- _Your instructions_:
With no edits of any kind, print each record that follows.

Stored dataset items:
⟨
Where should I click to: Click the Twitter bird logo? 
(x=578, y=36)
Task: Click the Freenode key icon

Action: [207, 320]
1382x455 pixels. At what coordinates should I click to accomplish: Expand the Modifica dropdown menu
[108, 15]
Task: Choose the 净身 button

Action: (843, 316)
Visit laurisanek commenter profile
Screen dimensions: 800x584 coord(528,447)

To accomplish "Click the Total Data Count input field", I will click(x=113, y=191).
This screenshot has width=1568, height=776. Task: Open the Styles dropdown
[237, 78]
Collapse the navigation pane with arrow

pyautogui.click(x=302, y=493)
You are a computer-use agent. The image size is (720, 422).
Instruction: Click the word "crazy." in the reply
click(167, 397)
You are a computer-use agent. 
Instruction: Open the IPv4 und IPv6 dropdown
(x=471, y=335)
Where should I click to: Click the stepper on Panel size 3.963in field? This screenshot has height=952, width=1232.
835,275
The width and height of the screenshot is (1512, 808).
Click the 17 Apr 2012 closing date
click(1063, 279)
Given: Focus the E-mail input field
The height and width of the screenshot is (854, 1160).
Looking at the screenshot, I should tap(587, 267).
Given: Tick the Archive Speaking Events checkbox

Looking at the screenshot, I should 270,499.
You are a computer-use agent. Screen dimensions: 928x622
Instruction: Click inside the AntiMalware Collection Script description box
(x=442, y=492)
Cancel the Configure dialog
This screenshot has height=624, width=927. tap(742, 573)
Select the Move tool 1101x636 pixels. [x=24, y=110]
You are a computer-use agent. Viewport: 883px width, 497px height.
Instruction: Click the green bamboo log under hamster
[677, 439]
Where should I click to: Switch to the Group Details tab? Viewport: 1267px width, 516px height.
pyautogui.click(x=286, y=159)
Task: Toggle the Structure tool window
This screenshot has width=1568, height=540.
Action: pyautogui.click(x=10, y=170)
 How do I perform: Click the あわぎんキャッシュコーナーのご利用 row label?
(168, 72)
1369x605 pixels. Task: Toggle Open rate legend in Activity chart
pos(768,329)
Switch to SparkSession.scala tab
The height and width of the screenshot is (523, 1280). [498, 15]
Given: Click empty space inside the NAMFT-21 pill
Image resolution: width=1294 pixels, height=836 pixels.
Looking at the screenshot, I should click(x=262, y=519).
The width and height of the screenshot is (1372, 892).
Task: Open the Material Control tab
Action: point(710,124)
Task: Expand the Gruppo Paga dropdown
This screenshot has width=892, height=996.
⟩
- _Your response_:
Where should I click to: Click the Twitter bird logo? 
(x=578, y=36)
Task: Click the Freenode key icon

Action: [207, 320]
1382x455 pixels. At what coordinates should I click to accomplish: Expand the Modifica dropdown menu
[108, 15]
Task: Choose the 净身 button

Action: (843, 316)
Visit laurisanek commenter profile
Screen dimensions: 800x584 coord(528,447)

To accomplish "Click the Total Data Count input field", I will click(x=113, y=191).
This screenshot has width=1568, height=776. Task: Open the Styles dropdown
[237, 78]
Collapse the navigation pane with arrow

pyautogui.click(x=302, y=493)
You are a computer-use agent. The image size is (720, 422).
Instruction: Click the word "crazy." in the reply
click(167, 397)
You are a computer-use agent. 
Instruction: Open the IPv4 und IPv6 dropdown
(x=471, y=335)
Where should I click to: Click the stepper on Panel size 3.963in field? This screenshot has height=952, width=1232.
835,275
The width and height of the screenshot is (1512, 808).
Click the 17 Apr 2012 closing date
click(1063, 279)
Given: Focus the E-mail input field
The height and width of the screenshot is (854, 1160).
Looking at the screenshot, I should tap(587, 267).
Given: Tick the Archive Speaking Events checkbox

Looking at the screenshot, I should 270,499.
You are a computer-use agent. Screen dimensions: 928x622
Instruction: Click inside the AntiMalware Collection Script description box
(x=442, y=492)
Cancel the Configure dialog
This screenshot has height=624, width=927. tap(742, 573)
Select the Move tool 1101x636 pixels. [x=24, y=110]
You are a computer-use agent. Viewport: 883px width, 497px height.
Instruction: Click the green bamboo log under hamster
[677, 439]
Where should I click to: Switch to the Group Details tab? Viewport: 1267px width, 516px height.
pyautogui.click(x=286, y=159)
Task: Toggle the Structure tool window
This screenshot has width=1568, height=540.
Action: pyautogui.click(x=10, y=170)
 How do I perform: Click the あわぎんキャッシュコーナーのご利用 row label?
(168, 72)
1369x605 pixels. Task: Toggle Open rate legend in Activity chart
pos(768,329)
Switch to SparkSession.scala tab
The height and width of the screenshot is (523, 1280). [498, 15]
Given: Click empty space inside the NAMFT-21 pill
Image resolution: width=1294 pixels, height=836 pixels.
Looking at the screenshot, I should click(x=262, y=519).
The width and height of the screenshot is (1372, 892).
Task: Open the Material Control tab
Action: point(710,124)
Task: Expand the Gruppo Paga dropdown
This screenshot has width=892, height=996.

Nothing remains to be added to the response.